Another set are allusions that don’t mean anything without context. 懶扎衣 (lǎn zā yī) is translated as “lazily tying the coat” which seems to be fairly literal, but it really needs to be explained with a demonstration of the movement. I try to include that sort of context in teaching a step.
Then there’s a special final category, of names that reference specific characters from myth and legend. You don’t need to know the allusion to understand the movement, but the name never quite makes sense without it. The one I was stumped by for the longest is 青龙出水 (Qīnglóng chū shuǐ) in Old Frame 1. At first I heard it translated as “blue dragon emerges from water”. Then sometimes the dragon was green. Eventually I learned that 青 (qīng) is an archaic word that could refer to colours that English would call blue, green, shades in between, or even black. Sifu Viola started calling it the “teal dragon”. I started saying things like “dragon of indeterminate colour” until a fellow student got tired of this and said “stop worrying about the colour, we need to know what the dragon’s doing”. He was right, of course, and recently I learned another reason the exact colour is irrelevant: 青龙 (Qīnglóng) refers to an individual mythological creature, not just a dragon who happens to be a certain colour.
A few others that I can quickly gloss:
玉女穿梭 (Yùnǚ chuān suō) is usually translated as “Jade maiden works the shuttle”. I had to change the verb to “throws” because as a weaver that feels like a better fit for a movement that dashes in one direction only. I’ve also seen 玉女 (yù nǚ) translated as “Fair maiden”, which I think is valid for the words themselves, but the Jade Maiden is another specific character from mythology.
Old Frame 2 has a 黃龍 (Huánglóng) stirring the water; that’s literally “yellow dragon” and is another mythological character.
In 白猿献果 (Báiyuán xiàn guǒ) “white ape presents fruit” towards the end of Old Frame 1, 白猿 (Báiyuán) the White Ape is a symbol of longevity said to live for centuries.
And finally, most of the empty hand forms begin and end with 金剛捣碓 (jīn gāng dǎo duì) which I think is the trickiest translation of all. I’ve often heard it translated as “Buddha pounds mortar”, which feels at odds with the vibes I associate with the Buddha, and there’s nothing in that Chinese phrase which references the Buddha. This seems to bother other people too, because “Buddha’s warrior attendant pounds mortar” is also a common translation, and that feels more believable. In some places I see “Vajra pounds mortar”, and for a long time I thought that a vajra was a warrior guardian of the Buddha, but that’s not right at all - a vajra is a thing, not a person.

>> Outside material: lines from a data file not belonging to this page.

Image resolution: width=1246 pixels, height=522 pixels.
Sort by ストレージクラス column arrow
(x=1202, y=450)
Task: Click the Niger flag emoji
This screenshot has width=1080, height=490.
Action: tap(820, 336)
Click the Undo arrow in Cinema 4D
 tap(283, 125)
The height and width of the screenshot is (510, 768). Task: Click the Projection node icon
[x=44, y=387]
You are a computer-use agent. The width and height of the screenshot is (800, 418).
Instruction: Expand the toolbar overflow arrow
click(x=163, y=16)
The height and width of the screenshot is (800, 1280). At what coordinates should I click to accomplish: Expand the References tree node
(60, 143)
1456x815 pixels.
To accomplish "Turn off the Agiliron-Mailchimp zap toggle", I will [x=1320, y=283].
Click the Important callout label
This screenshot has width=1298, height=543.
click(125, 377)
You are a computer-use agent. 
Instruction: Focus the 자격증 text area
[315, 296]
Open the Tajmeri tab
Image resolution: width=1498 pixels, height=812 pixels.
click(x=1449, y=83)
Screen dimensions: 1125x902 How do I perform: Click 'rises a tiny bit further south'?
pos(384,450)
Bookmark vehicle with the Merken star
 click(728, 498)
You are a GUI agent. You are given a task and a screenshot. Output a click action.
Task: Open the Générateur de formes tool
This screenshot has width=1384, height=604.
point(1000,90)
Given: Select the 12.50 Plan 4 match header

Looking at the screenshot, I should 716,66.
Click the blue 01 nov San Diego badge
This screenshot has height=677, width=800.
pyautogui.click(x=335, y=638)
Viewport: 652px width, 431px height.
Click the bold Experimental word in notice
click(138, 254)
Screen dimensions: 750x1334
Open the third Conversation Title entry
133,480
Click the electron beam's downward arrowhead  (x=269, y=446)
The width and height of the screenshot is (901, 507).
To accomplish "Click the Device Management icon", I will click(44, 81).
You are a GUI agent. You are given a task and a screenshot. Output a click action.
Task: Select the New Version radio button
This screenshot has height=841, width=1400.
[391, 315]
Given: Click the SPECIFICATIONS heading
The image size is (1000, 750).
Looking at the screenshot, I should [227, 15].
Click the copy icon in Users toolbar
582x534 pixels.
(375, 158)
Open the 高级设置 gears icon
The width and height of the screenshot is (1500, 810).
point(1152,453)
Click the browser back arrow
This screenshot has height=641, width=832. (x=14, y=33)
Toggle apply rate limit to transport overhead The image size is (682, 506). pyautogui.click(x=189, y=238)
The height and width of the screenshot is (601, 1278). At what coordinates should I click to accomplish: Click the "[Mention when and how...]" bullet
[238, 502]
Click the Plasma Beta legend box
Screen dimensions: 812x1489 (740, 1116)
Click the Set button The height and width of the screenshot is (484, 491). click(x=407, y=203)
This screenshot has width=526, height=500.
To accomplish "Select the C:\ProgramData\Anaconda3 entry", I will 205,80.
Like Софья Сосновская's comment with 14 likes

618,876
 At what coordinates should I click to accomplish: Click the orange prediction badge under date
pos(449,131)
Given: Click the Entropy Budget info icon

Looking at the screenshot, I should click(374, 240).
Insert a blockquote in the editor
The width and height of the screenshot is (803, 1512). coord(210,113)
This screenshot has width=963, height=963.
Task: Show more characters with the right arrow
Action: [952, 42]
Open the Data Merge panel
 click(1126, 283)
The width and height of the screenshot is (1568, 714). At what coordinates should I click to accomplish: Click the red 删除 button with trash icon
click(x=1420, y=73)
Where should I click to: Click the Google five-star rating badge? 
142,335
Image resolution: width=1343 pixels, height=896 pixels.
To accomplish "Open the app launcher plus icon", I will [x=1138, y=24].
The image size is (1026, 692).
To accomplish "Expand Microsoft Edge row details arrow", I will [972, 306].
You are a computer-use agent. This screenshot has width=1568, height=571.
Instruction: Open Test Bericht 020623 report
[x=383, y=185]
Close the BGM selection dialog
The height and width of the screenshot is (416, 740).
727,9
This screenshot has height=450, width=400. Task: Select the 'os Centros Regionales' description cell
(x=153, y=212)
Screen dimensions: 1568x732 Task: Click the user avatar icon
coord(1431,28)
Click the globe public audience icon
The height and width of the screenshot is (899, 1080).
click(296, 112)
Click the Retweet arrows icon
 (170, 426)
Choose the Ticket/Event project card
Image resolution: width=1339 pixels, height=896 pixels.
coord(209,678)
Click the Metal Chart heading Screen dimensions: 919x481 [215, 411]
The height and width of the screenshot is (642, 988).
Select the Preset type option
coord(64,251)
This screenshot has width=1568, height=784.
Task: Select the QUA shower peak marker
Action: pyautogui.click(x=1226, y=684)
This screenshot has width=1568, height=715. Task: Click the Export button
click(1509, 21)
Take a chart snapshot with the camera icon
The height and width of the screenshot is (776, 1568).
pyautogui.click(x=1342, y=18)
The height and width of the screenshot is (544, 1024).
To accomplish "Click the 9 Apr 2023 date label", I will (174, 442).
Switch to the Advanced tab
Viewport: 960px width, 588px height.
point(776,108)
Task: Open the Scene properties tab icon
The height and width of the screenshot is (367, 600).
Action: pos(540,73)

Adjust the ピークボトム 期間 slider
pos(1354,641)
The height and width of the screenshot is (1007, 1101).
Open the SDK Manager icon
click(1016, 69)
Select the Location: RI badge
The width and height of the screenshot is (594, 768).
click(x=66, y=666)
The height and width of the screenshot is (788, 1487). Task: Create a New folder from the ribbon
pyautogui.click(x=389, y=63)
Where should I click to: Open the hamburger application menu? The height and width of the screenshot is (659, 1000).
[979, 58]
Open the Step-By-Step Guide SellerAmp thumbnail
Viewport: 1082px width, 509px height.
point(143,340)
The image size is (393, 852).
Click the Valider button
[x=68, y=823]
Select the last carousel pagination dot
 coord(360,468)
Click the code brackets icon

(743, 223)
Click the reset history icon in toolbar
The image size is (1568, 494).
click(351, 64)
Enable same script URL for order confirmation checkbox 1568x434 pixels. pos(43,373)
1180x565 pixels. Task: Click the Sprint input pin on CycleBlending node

I asked a friend who is much better versed in Buddhist literature than me, and we came to the conclusion that the person pounding the mortar is probably a Lokapāla, but what really matters in context is simply that it’s someone fearsome and righteous. After all that, I’m going back to “Buddha’s warrior” for my version because it’s a lot more accessible to people who aren’t steeped in Buddhist lore.
I don’t really have any big conclusion here, just that translations are complicated, they’re as much about cultural context as actual words, and part of being a conscientious teacher is always taking the time to understand these things more clearly myself.